** Opening RECORDS FOR PROCESSING block **
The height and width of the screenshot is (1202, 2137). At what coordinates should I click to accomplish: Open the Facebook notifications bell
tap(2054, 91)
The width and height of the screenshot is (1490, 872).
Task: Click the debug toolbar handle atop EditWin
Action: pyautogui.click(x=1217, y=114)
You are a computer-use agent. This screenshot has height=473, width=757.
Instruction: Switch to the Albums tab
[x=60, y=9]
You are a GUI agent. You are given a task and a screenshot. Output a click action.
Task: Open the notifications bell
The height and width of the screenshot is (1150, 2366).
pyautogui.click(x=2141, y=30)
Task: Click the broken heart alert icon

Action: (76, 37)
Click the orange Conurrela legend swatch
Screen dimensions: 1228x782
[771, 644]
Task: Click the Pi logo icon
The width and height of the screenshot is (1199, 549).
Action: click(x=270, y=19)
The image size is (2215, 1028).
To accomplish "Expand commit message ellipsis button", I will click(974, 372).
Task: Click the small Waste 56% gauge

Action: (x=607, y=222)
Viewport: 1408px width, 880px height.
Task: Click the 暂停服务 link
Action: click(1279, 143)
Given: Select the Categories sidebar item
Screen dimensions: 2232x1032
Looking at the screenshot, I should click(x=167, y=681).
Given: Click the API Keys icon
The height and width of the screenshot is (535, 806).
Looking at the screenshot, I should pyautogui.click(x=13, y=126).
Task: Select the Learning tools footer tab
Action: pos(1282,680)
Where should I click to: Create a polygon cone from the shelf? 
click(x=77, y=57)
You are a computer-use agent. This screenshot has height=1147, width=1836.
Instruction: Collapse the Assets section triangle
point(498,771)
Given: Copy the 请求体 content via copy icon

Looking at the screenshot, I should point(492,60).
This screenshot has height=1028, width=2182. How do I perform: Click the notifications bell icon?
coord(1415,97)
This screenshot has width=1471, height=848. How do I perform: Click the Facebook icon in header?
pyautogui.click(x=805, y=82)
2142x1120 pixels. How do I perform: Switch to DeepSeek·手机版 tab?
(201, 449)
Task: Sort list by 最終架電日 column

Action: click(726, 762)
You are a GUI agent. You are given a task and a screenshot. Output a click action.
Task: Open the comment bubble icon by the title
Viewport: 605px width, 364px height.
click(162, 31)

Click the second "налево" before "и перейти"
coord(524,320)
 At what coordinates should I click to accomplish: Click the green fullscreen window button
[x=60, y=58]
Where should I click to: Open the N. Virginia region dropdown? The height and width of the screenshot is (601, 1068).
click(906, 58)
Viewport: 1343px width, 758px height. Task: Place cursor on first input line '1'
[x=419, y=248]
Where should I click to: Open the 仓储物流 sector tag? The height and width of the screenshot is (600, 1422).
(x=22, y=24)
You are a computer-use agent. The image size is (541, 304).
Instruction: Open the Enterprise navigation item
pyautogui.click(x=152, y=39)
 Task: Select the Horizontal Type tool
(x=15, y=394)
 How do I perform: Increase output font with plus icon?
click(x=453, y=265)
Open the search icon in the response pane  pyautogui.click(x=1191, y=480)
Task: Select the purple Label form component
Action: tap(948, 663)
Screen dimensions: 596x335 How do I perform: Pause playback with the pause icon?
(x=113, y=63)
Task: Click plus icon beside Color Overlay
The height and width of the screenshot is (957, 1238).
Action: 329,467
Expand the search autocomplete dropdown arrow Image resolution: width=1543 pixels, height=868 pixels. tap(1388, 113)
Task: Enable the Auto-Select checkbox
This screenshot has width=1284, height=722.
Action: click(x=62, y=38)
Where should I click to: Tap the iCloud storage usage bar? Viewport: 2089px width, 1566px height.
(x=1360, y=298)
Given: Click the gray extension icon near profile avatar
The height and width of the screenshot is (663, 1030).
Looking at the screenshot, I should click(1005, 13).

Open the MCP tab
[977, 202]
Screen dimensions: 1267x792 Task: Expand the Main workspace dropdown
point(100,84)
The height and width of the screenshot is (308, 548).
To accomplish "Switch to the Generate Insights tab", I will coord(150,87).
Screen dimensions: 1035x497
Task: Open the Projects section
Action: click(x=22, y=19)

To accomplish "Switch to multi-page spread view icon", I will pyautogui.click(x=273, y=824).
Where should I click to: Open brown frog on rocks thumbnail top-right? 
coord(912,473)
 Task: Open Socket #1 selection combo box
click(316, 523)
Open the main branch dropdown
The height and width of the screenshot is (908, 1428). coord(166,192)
** Closing RECORDS FOR PROCESSING block **
> _WHAT YOU ARE ASKED TO DO_:
All of the data above should be reproduced verbatim.

> _SOLUTION BELOW_:
The height and width of the screenshot is (1202, 2137). At what coordinates should I click to accomplish: Open the Facebook notifications bell
tap(2054, 91)
The width and height of the screenshot is (1490, 872).
Task: Click the debug toolbar handle atop EditWin
Action: pyautogui.click(x=1217, y=114)
You are a computer-use agent. This screenshot has height=473, width=757.
Instruction: Switch to the Albums tab
[x=60, y=9]
You are a GUI agent. You are given a task and a screenshot. Output a click action.
Task: Open the notifications bell
The height and width of the screenshot is (1150, 2366).
pyautogui.click(x=2141, y=30)
Task: Click the broken heart alert icon

Action: (76, 37)
Click the orange Conurrela legend swatch
Screen dimensions: 1228x782
[771, 644]
Task: Click the Pi logo icon
The width and height of the screenshot is (1199, 549).
Action: click(x=270, y=19)
The image size is (2215, 1028).
To accomplish "Expand commit message ellipsis button", I will click(974, 372).
Task: Click the small Waste 56% gauge

Action: (x=607, y=222)
Viewport: 1408px width, 880px height.
Task: Click the 暂停服务 link
Action: click(1279, 143)
Given: Select the Categories sidebar item
Screen dimensions: 2232x1032
Looking at the screenshot, I should click(x=167, y=681).
Given: Click the API Keys icon
The height and width of the screenshot is (535, 806).
Looking at the screenshot, I should pyautogui.click(x=13, y=126).
Task: Select the Learning tools footer tab
Action: pos(1282,680)
Where should I click to: Create a polygon cone from the shelf? 
click(x=77, y=57)
You are a computer-use agent. This screenshot has height=1147, width=1836.
Instruction: Collapse the Assets section triangle
point(498,771)
Given: Copy the 请求体 content via copy icon

Looking at the screenshot, I should point(492,60).
This screenshot has height=1028, width=2182. How do I perform: Click the notifications bell icon?
coord(1415,97)
This screenshot has width=1471, height=848. How do I perform: Click the Facebook icon in header?
pyautogui.click(x=805, y=82)
2142x1120 pixels. How do I perform: Switch to DeepSeek·手机版 tab?
(201, 449)
Task: Sort list by 最終架電日 column

Action: click(726, 762)
You are a GUI agent. You are given a task and a screenshot. Output a click action.
Task: Open the comment bubble icon by the title
Viewport: 605px width, 364px height.
click(162, 31)

Click the second "налево" before "и перейти"
coord(524,320)
 At what coordinates should I click to accomplish: Click the green fullscreen window button
[x=60, y=58]
Where should I click to: Open the N. Virginia region dropdown? The height and width of the screenshot is (601, 1068).
click(906, 58)
Viewport: 1343px width, 758px height. Task: Place cursor on first input line '1'
[x=419, y=248]
Where should I click to: Open the 仓储物流 sector tag? The height and width of the screenshot is (600, 1422).
(x=22, y=24)
You are a computer-use agent. The image size is (541, 304).
Instruction: Open the Enterprise navigation item
pyautogui.click(x=152, y=39)
 Task: Select the Horizontal Type tool
(x=15, y=394)
 How do I perform: Increase output font with plus icon?
click(x=453, y=265)
Open the search icon in the response pane  pyautogui.click(x=1191, y=480)
Task: Select the purple Label form component
Action: tap(948, 663)
Screen dimensions: 596x335 How do I perform: Pause playback with the pause icon?
(x=113, y=63)
Task: Click plus icon beside Color Overlay
The height and width of the screenshot is (957, 1238).
Action: 329,467
Expand the search autocomplete dropdown arrow Image resolution: width=1543 pixels, height=868 pixels. tap(1388, 113)
Task: Enable the Auto-Select checkbox
This screenshot has width=1284, height=722.
Action: click(x=62, y=38)
Where should I click to: Tap the iCloud storage usage bar? Viewport: 2089px width, 1566px height.
(x=1360, y=298)
Given: Click the gray extension icon near profile avatar
The height and width of the screenshot is (663, 1030).
Looking at the screenshot, I should click(1005, 13).

Open the MCP tab
[977, 202]
Screen dimensions: 1267x792 Task: Expand the Main workspace dropdown
point(100,84)
The height and width of the screenshot is (308, 548).
To accomplish "Switch to the Generate Insights tab", I will coord(150,87).
Screen dimensions: 1035x497
Task: Open the Projects section
Action: click(x=22, y=19)

To accomplish "Switch to multi-page spread view icon", I will pyautogui.click(x=273, y=824).
Where should I click to: Open brown frog on rocks thumbnail top-right? 
coord(912,473)
 Task: Open Socket #1 selection combo box
click(316, 523)
Open the main branch dropdown
The height and width of the screenshot is (908, 1428). coord(166,192)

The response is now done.